Better Together: How to Collaborate to Drive Vulnerability Remediation Among Security, IT, and DevOps Teams

If you feel anxious about the amount of time it takes your organization to remediate vulnerabilities or find yourself spending significant time trying to influence your peers who perform the remediations, you’re not alone. These worries are extremely common among security professionals. Fortunately, effective remediation is possible with the right collaboration strategies in place—and Rapid InsightVM can help.

What is vulnerability management, and who is responsible for it?

Vulnerability risk management programs encompass five steps. First, there’s visibility. You need to be aware of what’s happening on all your assets, from virtual machines to remote laptops and IoT devices. Next, you assess risk across all those assets in a way that provides continuous information as your environment evolves.

While everyone wishes they had the time and resources to eliminate any discovered vulnerabilities, that’s not usually realistic. The third step in vulnerability risk management is prioritizing risk. It’s not enough to consider CVSS scores—you need to take actual attacker behavior into account to determine which vulnerabilities are most likely to be exploited.

All the work of the first three steps would be for nothing if you didn’t then work to remediate the risk. This is where you get results, where patches are installed and code is updated. And, once you’ve remediated, you get to move onto the fifth step: tracking and reporting. This step is how you ensure leadership gives you the budget you need to continue being effective at this work.
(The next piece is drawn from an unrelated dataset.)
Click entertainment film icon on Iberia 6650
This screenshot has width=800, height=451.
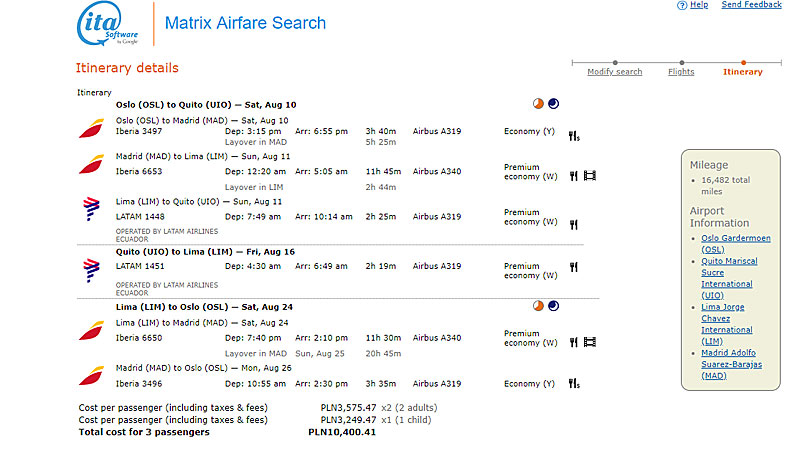click(x=590, y=342)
Why collaboration matters for remediation

The five steps of vulnerability risk management can be divided into two parts. Visibility, assessment, and prioritization are usually completed by the security team, who are laser-focused on improving their organization’s security posture.
However, the security team isn’t usually in charge of the nuts and bolts of remediation. That task falls to IT or Development teams, who have a lot to think about that has nothing to do with security. They’re upgrading and maintaining existing systems, deploying new ones, and dealing with outages—and yes, somewhere on their to-do list is fixing the vulnerabilities that the security team handed over.
This difference in priorities can create friction. Fortunately, the right tools can help keep everyone on the same page. As a solutions provider and partner, Rapid7 wants to help bridge the gap between the people trying to understand risk (security) and the people tasked with reducing it (IT/Development).

How Rapid7 InsightVM can help

InsightVM, Rapid7’s vulnerability risk management offering, has several features that help with remediation-focused collaboration:

The first is Goals and SLAs. This feature lets you track remediation efforts by identifying goals and identifying metrics to measure against those goals. To help you view your progress, you can add goal cards to your dashboard.

The most common use case among InsightVM customers is for Service Level Agreements (SLAs) between a security team and the IT/Developmentteam. The remediation target is defined in terms of the number of days allocated to remediate a specific group of assets. For example, you might set a goal that all vulnerabilities on Windows 2010 assets must be remediated within 10 days.

Another common type of goal involves monitoring progress on a certain metric without necessarily setting a time limit. For example, if you need to keep port 22 closed on all assets, you can create a continuous goal to monitor whether any assets have port 22 open.

Remediation Projects

Once you’ve set your goals, you want to be able to efficiently assign work to a team member. To do that, you can create a Remediation Project in InsightVM. Remediation Projects allow security teams to assign and track remediation duties in real time, providing continuous visibility into how well issues are being fixed. The IT or Development team member executing the remediation doesn’t even need to have access to InsightVM—you can assign tickets through ServiceNow, Jira, or a tokenized URL.

Custom dashboards

Another helpful feature is InsightVM’s live, custom dashboards. The dashboards allow your team to get a broad view of how the organization is performing. You can filter your view to show only what you care about and drill down for deeper details. One of InsightVM’s most popular dashboards is the Threat Intelligence Feed, a dynamic view that shows you which threats are most relevant to your environment.

While live dashboards are ideal for your team, you probably have stakeholders who need to see a static report. InsightVM can generate a number of useful PDF reports, including one that suggests the top 25 remediations you can undertake to achieve the greatest risk reduction, as well as an Executive Summary report.

Query Builder

InsightVM’s Query Builder isn’t a remediation tool per se, but it does help teams be more efficient by providing easy access to and analysis of your data. You can use Query Builder to quickly pivot between asset and vulnerability results using the same query, perform faster queries than those conducted with the Security Console, and export your data to a CSV file.
Security, IT, and Development teams should never feel like they’re working against each other. Rapid7 InsightVM ensures that everyone is working toward the same goals in the most efficient way possible.